By Sean McCaffrey, President and CEO of GSTV

As hungry consumers hit the road this summer, QSR brands are spending big on digital video, particularly mobile, with high expectations of heavy foot traffic to match their spend.

According to a recent study by IAB, 59% of marketers’ digital ad budgets are allocated to digital video already and more than half of buyers plan to increase spending by 53% during the next year.

I’m amazed at how often I hear brands discuss with confidence their strategic media plans for reaching travelers. Often, they over-index on digital video, particularly via mobile, as the solution.

Millions of dollars later, the question remains: Are consumers seeing your videos in the context that best serves your restaurants? There’s a good chance they won’t be in the right place at the right time— or in the right mindset— to make your ROAS the best it could be.

Consider that some 70% of mobile device usage now takes place in the home, and those that do watch on-the-go are 17% more likely to skip mobile video ads (source: Pew; Magna and IPG Media Lab).

Though we may be experiencing the so-called Golden Age of Television, Millennials — who spend more money eating out than any other generation — aren’t watching when it needs to count for your QSR. Reporting from Restaurant Marketing Labs shows that trend will only balloon as the mobile-first, short(er) attention span Generation Z will surpass Millennials to become the most influential market by 2020.

So, where does that leave mobile video in terms of reaching on-the-go consumers? Rather than try to motivate a consumer to get off their couch for your new green juice or breakfast sandwich, it’s easier to tempt them on-the-go. But not necessarily always on their phones.

We set out to understand the habits of these consumers through a third-party study by MasterCard and Placed examining the consumer journey following a fuel transaction. Analysis found that within an hour of filling up, fuel customers transact 54% more and spend 46% more at QSR (vs. non-fuel buyers). QSR campaigns on GSTV have driven double-digit incremental lift in store visitation.
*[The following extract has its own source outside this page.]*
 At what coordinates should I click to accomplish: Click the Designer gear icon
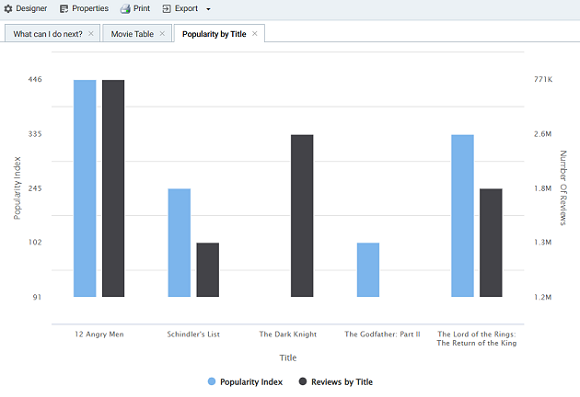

Digital video is clearly still popular with consumers, it just isn’t increasing the total time your consumer spends engaged with your brand. Location-targeted ads are the single most effective display advertising strategy for QSRs across online and mobile, according to Mobile Marketer. That study showed consumers were three times more likely to visit an advertiser’s store when they were served a geo-fenced ad nearby.

I always enjoyed marketing expert and author Tom Goodwin’s take on mobile, which is that it’s a behavior, not a channel. Behaviors are highly complex and difficult to track, making mobile video anything but the panacea many believe it to be. It’s an ever-evolving advertising puzzle for QSR. The key is to stay as nimble as your consumers.

QSRs need a more focused model for reaching an increasingly elusive and frenetic target audience. In my view, the best digital video campaigns for the industry will reach key consumers when they’re active, more likely to spend and — most importantly — when they are hungry.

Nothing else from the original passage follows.